Data supplied:
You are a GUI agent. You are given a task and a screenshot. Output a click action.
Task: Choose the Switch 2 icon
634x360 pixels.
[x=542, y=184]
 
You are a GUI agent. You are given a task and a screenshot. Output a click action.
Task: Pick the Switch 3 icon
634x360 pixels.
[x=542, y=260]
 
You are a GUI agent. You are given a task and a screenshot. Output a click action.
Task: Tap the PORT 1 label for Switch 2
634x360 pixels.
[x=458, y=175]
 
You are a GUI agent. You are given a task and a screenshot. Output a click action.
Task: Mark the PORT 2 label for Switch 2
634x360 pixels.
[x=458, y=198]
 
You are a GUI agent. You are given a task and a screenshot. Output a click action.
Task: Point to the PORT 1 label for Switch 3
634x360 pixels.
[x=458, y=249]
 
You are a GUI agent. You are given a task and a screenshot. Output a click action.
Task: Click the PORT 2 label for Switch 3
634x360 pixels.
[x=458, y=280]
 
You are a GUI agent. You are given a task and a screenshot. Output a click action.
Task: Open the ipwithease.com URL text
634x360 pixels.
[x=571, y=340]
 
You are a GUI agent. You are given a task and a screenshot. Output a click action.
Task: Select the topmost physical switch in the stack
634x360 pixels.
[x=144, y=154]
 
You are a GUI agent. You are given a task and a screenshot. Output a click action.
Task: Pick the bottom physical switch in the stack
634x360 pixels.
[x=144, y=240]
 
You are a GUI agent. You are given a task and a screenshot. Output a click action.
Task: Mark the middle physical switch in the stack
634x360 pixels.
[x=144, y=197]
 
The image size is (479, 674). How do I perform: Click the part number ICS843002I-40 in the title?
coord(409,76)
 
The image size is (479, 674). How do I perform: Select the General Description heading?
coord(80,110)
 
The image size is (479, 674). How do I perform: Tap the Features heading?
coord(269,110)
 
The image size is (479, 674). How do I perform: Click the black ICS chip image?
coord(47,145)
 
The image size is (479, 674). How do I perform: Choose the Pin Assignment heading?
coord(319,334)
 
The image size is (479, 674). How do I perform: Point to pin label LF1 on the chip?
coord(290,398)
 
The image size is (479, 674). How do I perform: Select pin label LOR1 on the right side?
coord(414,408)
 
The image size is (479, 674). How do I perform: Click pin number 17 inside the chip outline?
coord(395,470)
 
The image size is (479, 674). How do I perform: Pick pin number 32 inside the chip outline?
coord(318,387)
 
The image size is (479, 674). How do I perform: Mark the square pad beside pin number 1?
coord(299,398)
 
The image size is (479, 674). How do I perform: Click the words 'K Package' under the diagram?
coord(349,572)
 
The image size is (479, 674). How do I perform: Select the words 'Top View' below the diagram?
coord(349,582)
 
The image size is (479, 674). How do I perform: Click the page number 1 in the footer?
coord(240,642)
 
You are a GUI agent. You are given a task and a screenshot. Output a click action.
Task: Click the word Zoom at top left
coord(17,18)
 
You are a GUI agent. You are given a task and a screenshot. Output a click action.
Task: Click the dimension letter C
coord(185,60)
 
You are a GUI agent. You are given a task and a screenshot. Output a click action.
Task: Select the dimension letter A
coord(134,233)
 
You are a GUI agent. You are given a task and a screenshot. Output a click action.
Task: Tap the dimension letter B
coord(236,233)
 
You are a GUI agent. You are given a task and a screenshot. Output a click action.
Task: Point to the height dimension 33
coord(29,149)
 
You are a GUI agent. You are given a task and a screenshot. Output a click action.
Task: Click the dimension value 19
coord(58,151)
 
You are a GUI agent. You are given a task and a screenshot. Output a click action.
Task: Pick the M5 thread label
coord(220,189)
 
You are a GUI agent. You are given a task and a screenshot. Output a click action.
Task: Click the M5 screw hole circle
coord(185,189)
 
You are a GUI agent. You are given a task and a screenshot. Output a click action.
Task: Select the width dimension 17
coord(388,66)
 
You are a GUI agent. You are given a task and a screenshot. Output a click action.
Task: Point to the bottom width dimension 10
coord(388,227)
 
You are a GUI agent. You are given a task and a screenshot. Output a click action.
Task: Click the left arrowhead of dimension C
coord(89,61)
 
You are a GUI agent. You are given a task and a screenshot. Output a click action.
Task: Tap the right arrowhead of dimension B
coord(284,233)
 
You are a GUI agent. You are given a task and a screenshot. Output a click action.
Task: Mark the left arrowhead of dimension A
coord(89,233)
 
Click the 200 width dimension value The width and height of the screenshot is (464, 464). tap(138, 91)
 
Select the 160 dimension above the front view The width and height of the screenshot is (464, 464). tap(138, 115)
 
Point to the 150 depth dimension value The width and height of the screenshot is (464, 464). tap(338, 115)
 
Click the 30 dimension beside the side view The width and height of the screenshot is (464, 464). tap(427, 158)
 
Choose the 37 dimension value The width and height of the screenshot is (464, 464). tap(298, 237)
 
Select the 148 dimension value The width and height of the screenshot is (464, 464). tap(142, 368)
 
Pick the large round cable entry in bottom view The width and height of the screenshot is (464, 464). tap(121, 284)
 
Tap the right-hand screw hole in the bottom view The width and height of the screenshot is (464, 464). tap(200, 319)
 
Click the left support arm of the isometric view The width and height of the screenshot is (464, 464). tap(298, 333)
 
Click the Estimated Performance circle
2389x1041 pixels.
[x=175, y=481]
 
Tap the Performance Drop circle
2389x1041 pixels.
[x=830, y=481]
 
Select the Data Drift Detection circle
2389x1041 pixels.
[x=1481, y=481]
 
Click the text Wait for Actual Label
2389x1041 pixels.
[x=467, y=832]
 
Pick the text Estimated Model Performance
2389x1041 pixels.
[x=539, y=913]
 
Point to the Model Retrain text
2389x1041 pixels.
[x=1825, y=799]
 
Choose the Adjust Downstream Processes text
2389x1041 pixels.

Written task: Please pull out every line of the data above that contains the word "words", with case counting in the match.

In response:
The image size is (479, 674). How do I perform: Click the words 'K Package' under the diagram?
The image size is (479, 674). How do I perform: Select the words 'Top View' below the diagram?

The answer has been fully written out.